Second Problem – It’s hygroscopic, meaning it absorbs water. If you get even the smallest leak in your roof it will absorb the water. It can get heavy and can cause the ceiling to collapse in some cases. Cellulose Fibre insulation can absorb up to 130% water by weight. It also dries very slowly after absorbing water. Additionally, it deteriorates and settles after wetting (the presence of water also destroys the chemical fire treatment).
Third Problem – Cellulose insulation can mildew and it can spread to the wood framing around it as well. The wetness can cause electrical problems, and rust plumbing pipes.

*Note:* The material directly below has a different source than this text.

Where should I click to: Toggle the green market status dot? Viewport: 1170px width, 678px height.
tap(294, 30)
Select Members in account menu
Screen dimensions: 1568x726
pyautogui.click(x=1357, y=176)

Fourth Problem – Wind can often blow the loose fill insulation over a downlight. That’s why you need those cones to go around your lights (only with cellulose). Over time wind can also blow the cellulose around a bit. This can cause some sections of the roof to have more insulation than others. Again making some sections of the ceiling heavier.
Fifth Problem – Another one of the problems with cellulose insulation is the dust it creates. The dust can get blown into your home below through down light fixtures and other gaps. This can be a serious health issue. This is a blown cellulose insulation problem. Also, removal can be very costly.
Sixth Problem – Cellulose has to be treated with chemicals, otherwise, you would have some issues with the product being flammable. Over 20% of the cellulose product consists of chemicals and additives. Don’t accidentally ingest any or inhale it.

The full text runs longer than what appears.